In our view there can be no doubt that the section in question does enable the Commissioner of Police, if aggrieved by a decision of the Supreme Court in its appellate jurisdiction, to appeal on a question of law or to apply for leave to be appeal on questions of fact. In this connection it is of interest to observe that the right of appeal from the Court of first instance is expressly limited to the person convicted, section 313 (1) of Chapter 10, and the right is similarly restricted in England by section 3 of the Criminal Appeal Act, 1907.

It is true that the prosecution’s case depended upon the evidence of one police constable, but in announcing his decision the learned District Magistrate said, “I believe the evidence of the prosecution. I have no doubt at all in finding the accused guilty of the offences before the Court”, and it being clear that there was in evidence before the Magistrate upon which he could properly reach the conclusion he did we are of the opinion that Benson, J., erred in reversing the decision.

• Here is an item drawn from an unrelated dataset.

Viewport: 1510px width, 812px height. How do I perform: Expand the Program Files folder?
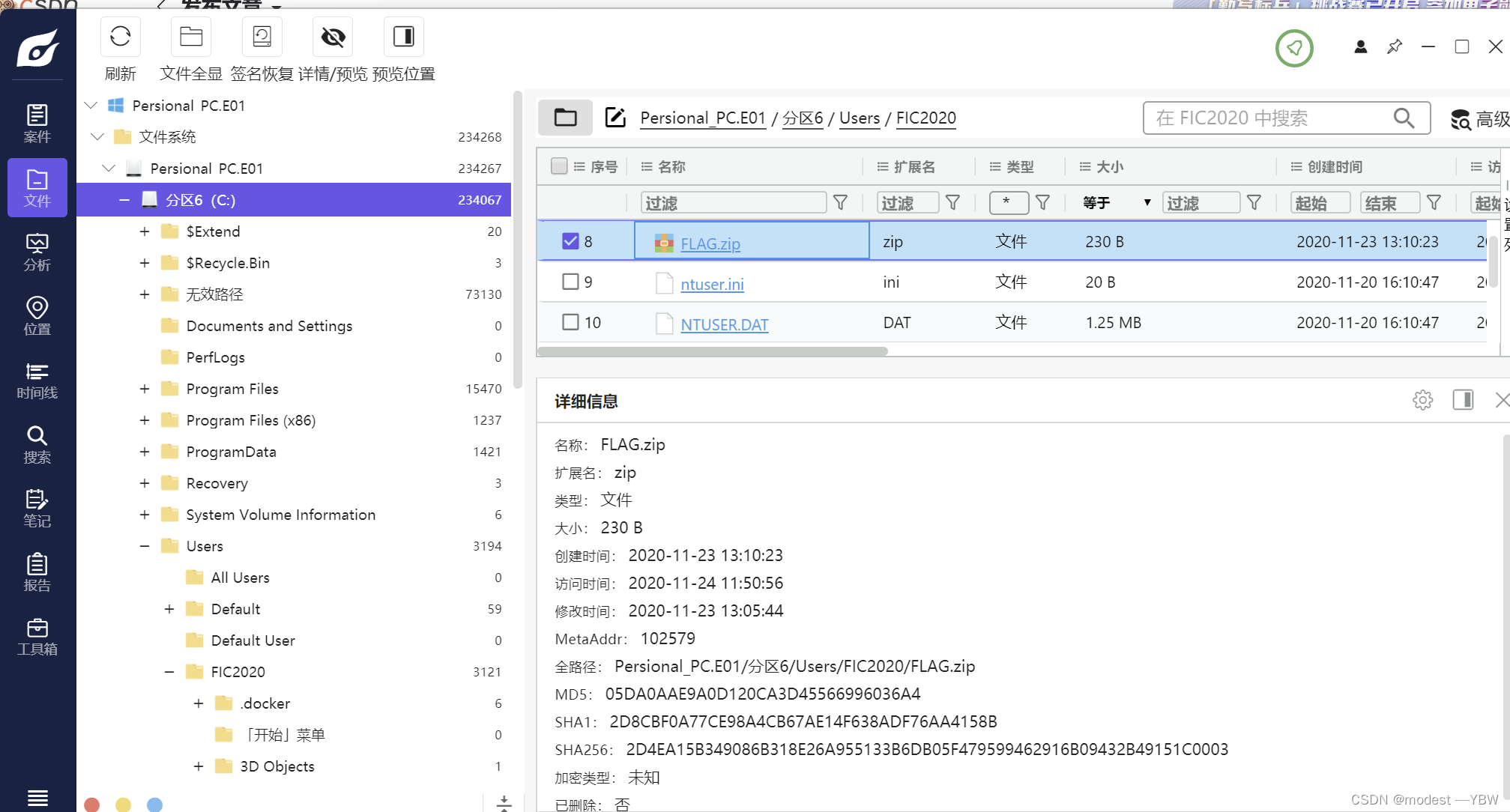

The Magistrate had the advantage, denied to the appellate Judge, of seeing and hearing the witnesses, and there is no rule of law or practice which should make a Court hesitate in convicting upon the evidence of one witness, in a case where there is no suggestion that the witness is an accomplice, if the Court is satisfied with the evidence given.

Learned counsel who appeared on behalf of the Commissioner of Police assured us that the prosecuting officer did inform the Magistrate of the reason why the other material witness was not called and we think it is to be regretted that the information was not recorded.

In the circumstances we allowed this appeal, set aside the order of Benson, J., and restored the convictions of the Magistrate, but we agreed with the former that the sentences imposed were illegal for the reasons stated by him, and we therefore altered each sentence to one of 1 year’s I.H.L., to run concurrently.

Appeal allowed: conviction restored but sentence reduced.